DATA TO EXAMINE:

------------------------------------

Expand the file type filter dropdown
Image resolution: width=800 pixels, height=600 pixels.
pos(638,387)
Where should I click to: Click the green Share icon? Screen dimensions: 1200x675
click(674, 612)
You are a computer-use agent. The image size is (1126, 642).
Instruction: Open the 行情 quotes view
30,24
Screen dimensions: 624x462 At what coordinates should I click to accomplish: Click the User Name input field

------------------------------------

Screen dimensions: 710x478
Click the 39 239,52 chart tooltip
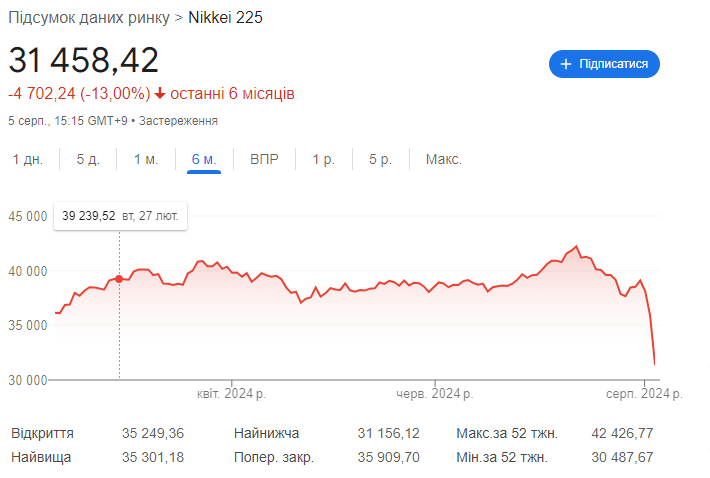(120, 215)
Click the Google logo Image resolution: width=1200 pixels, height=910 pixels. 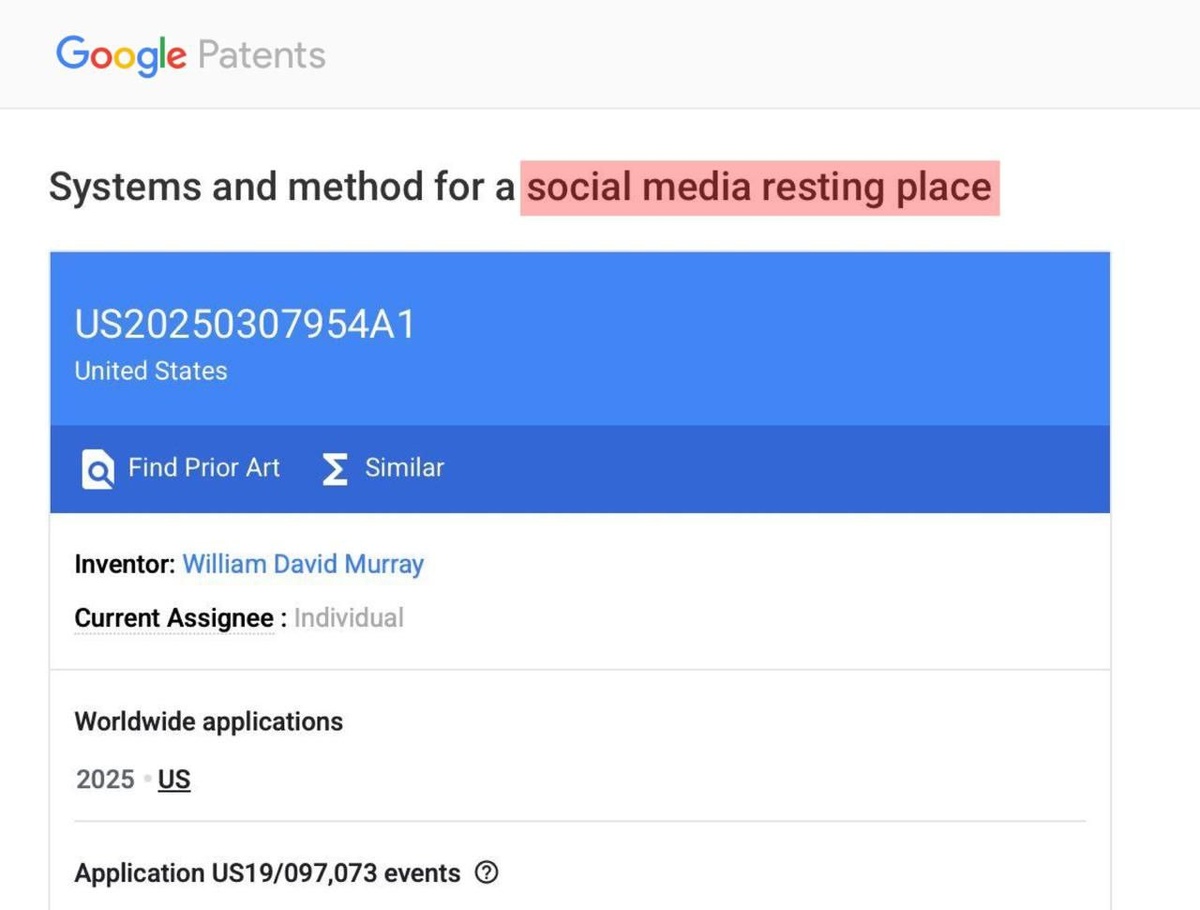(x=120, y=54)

------------------------------------

Your answer should be the lines above from the one containing "Where should I" through the one containing "Screen dimensions: 624x462", copied exactly and with both ends kept.

Where should I click to: Click the green Share icon? Screen dimensions: 1200x675
click(674, 612)
You are a computer-use agent. The image size is (1126, 642).
Instruction: Open the 行情 quotes view
30,24
Screen dimensions: 624x462 At what coordinates should I click to accomplish: Click the User Name input field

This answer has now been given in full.